Comune di Roma, licenziato dipendente: aveva timbrato 554 ore di finti straordinari

Un dipendente di Roma Capitale è stato licenziato per motivi disciplinari. Secondo quanto accertato dal Comune di Roma l'uomo timbrava il cartellino per far figurare ore di straordinario che invece non faceva. Ma non solo, timbrava il cartellino negli uffici del municipio del suo quartiere e non nella sede di largo Loria dove invece era impiegato. Il sistema era semplice: passava il cartellino sulla vidimatrice, poi andava via e dopo qualche ora tornava. Ma quello che risultava essere un dipendente stacanovista dal registro delle presenze, in realtà aveva accumulato la bellezza di 554 ore di finto straordinario, tutte ovviamente retribuite in busta paga. Il Comune di Roma ha anche segnalato il caso alla procura che ora valuterà se procedere penalmente nei confronti dell'uomo.
Il sindaco Ignazio Marino applaude al licenziamento, difendendo però i dipendenti del Campidoglio e il loro lavoro. "Ho spesso avuto modo di apprezzare il lavoro dei dipendenti comunali, persone nella stragrande maggioranza oneste e attente al loro servizio a disposizione della città e dei cittadini: smascherare e colpire gli imbroglioni è importante anche per protegge tutti gli altri e restituisce credibilità alla macchina amministrativa. Il mio impegno è tenere alta la guardia e i controlli perché Roma Capitale venga vista dai cittadini come un efficace strumento al servizio della città e della collettività. Verso chi inganna la fiducia degli altri, non ha voglia di lavorare, lucra su straordinari fasulli bisogna, invece, essere durissimi".

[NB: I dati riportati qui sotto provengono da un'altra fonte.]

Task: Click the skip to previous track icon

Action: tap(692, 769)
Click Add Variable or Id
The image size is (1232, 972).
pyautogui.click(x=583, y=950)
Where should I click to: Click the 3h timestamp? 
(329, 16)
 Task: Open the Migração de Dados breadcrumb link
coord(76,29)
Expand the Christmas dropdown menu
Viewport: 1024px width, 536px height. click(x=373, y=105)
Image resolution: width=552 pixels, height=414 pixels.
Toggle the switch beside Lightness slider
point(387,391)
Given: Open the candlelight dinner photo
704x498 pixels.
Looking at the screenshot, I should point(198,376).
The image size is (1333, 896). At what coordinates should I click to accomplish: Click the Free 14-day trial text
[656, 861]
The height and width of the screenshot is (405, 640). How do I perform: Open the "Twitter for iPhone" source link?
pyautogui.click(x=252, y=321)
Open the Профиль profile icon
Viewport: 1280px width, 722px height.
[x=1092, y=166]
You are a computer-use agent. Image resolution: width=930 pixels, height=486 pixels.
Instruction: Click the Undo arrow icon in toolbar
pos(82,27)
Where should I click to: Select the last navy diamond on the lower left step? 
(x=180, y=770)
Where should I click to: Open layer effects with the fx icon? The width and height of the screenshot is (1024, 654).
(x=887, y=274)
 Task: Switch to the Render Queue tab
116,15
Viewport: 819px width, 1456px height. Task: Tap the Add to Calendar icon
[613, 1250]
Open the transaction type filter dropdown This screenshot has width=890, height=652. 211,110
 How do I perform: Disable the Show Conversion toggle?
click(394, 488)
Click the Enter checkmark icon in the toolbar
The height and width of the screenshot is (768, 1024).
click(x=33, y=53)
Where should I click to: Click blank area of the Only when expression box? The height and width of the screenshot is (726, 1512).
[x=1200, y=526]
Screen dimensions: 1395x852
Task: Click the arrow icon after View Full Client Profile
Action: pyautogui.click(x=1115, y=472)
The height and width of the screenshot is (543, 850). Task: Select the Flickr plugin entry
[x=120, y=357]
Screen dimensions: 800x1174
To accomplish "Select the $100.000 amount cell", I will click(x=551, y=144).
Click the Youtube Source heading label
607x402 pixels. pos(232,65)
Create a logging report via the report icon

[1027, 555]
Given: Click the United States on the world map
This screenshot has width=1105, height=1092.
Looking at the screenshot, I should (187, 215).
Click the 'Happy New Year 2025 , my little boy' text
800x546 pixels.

"Il caso – si legge in una nota del Campidoglio – è emerso dopo una serie di controlli disposti dall'amministrazione capitolina nel mese di aprile e si è potuto verificare che il dipendente, assegnato a una direzione del dipartimento Risorse umane, nel periodo compreso tra il 2 gennaio 2014 e il 10 aprile 2015 è risultato che aveva timbrato il cartellino numerose volte, sia nel corso del 2014 che del 2015, presso luoghi di lavoro diversi da quello di assegnazione".